CONTEXT: Bone density measurement with dual-energy x-ray absorptiometry is widely used for fracture risk assessment. It has not been established that published gradients of fracture risk from study populations can be directly applied to clinical populations. OBJECTIVE: The objective of the study was to assess osteoporotic fracture prediction with dual-energy x-ray absorptiometry in a large clinical cohort. DESIGN: This was a historical cohort study (mean observation period 3.2 +/- 1.5 yr). PATIENTS: The study population was drawn from the population-based database of the Manitoba Bone Density Program. Analyses were limited to women aged 50 yr or older at baseline (n = 16,505). MAIN OUTCOME MEASURE: Each subject's longitudinal health service record was assessed for the presence of nontrauma fracture codes (hip, spine, wrist, and humerus) after bone density testing. Age-adjusted hazard ratios for fracture were derived from Cox proportional hazards models. RESULTS: Site-specific and overall fracture rates were significantly associated with each site of bone density measurement (all P < 0.00001). The 95% confidence intervals overlapped those from a widely cited metaanalysis of fracture prediction from different sites. Although fracture prediction was not significantly different between the three hip measurement sites, each hip site was better than the lumbar spine for predicting overall fractures (nonoverlapping 95% confidence intervals). The manufacturer sd (equivalent to a unit change in T-score) resulted in a significantly smaller gradient of risk for the spine than when the population sd was used. CONCLUSIONS: Bone density measurements are effective for predicting fractures in clinical practice. However, hip measurements were superior to the spine in overall osteoporotic fracture prediction.

Number of osteoporotic sites and fracture risk assessment: a cohort study from the Manitoba Bone Density Program.

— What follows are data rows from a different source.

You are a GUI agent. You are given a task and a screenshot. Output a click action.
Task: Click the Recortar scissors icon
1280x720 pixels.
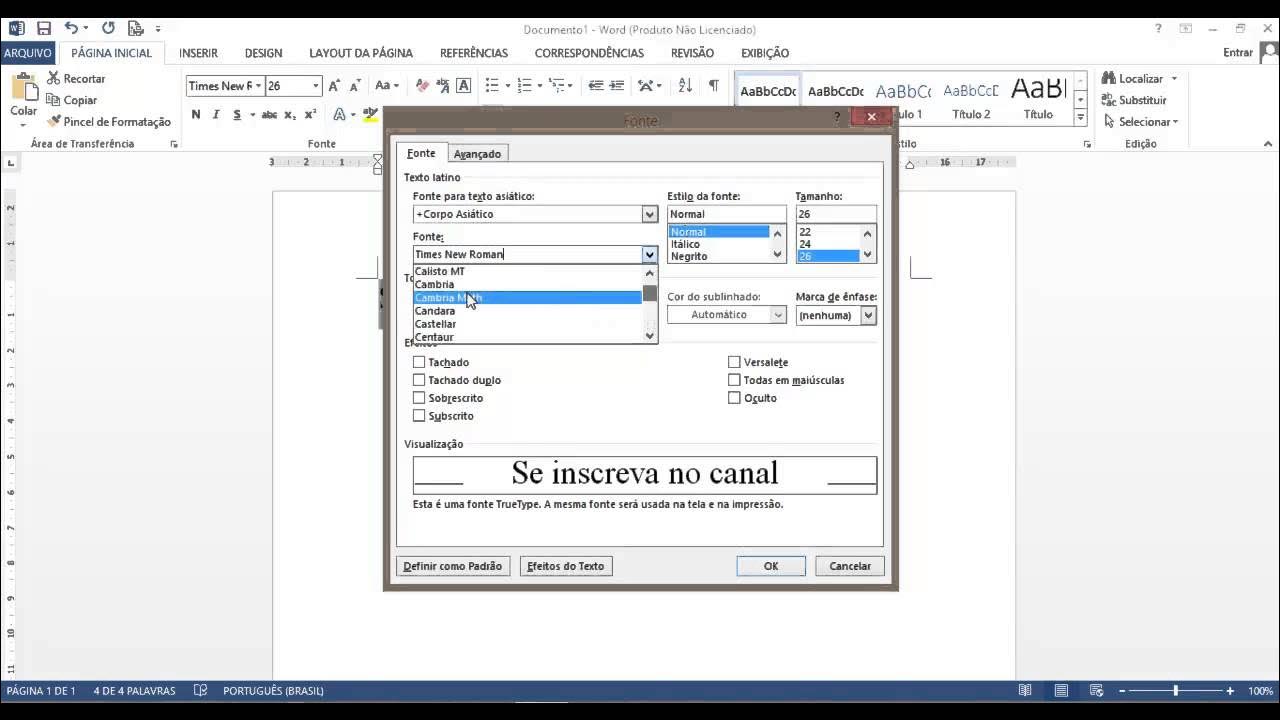click(53, 78)
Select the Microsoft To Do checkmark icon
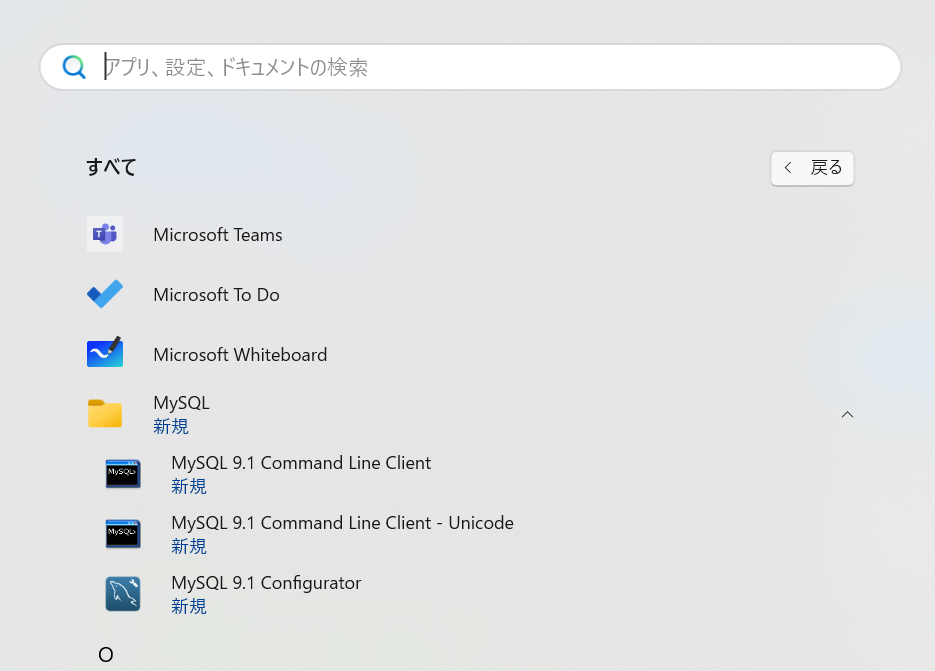Image resolution: width=935 pixels, height=671 pixels. coord(105,294)
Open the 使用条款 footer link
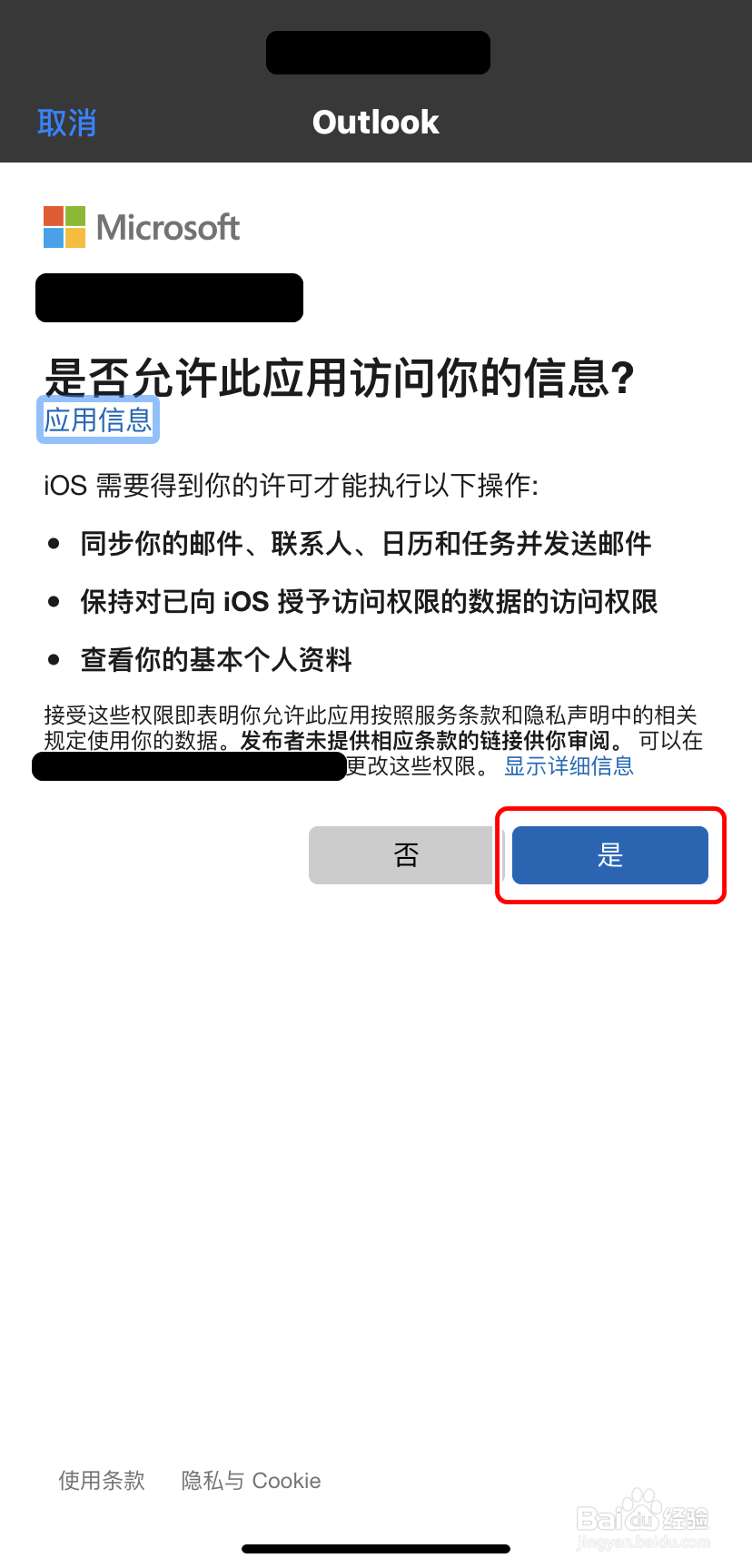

UNLABELLED: Site-discordance in BMD assessment is common and significantly affects patient categorization. Greater number of osteoporotic sites correlates with lower T scores at each index site. This largely explains the positive association between number of osteoporotic sites and fracture risk. INTRODUCTION: Site-discordance in BMD is common when used to classify patients based on a cut-off T score of -2.5. It is unclear whether fracture risk assessment is improved by considering BMD information from multiple sites. Our objective was to assess the contribution of number of osteoporotic sites to overall fracture risk. MATERIALS AND METHODS: The study population was drawn from the regionally based clinical database of the Manitoba Bone Density Program that includes all clinical DXA test results for the Province of Manitoba, Canada. Analyses were limited to 16,505 women>or=50 years of age at the time of baseline DXA of the spine (L1-L4) and hip (three sites). During follow-up (3.2+/-1.5 years), longitudinal health service records showed 765 women with at least one osteoporotic fracture code (hip, forearm, spine, or humerus). RESULTS: Of 5012 women classified as osteoporotic by at least one site (T score -2.5 or lower), almost one half (2370; 47%) were abnormal at only a single site. Among the 1856 women with an osteoporotic total hip measurement, mean total hip T scores decreased as the number of additional osteoporotic sites increased (-2.58, no other osteoporotic sites; -2.69, one other site; -2.87, two other sites; -3.17, three other sites; Spearman r=-0.44, p<0.0001). Age-adjusted fracture risk from a Cox proportional hazards model increased as the number of osteoporotic sites increased (p<0.0001), but number of osteoporotic sites was no longer an independent predictor after total hip BMD was included as a covariate (p=0.19). Covariate adjustment for other sites of BMD measurement attenuated, but did not eliminate, the effect of number of osteoporotic sites. CONCLUSIONS: Site-discordance is common and significantly affects patient categorization when different skeletal sites are used for diagnosis. Greater number of osteoporotic sites correlates with lower T scores at each index site. This largely explains the positive association between number of osteoporotic sites and fracture risk.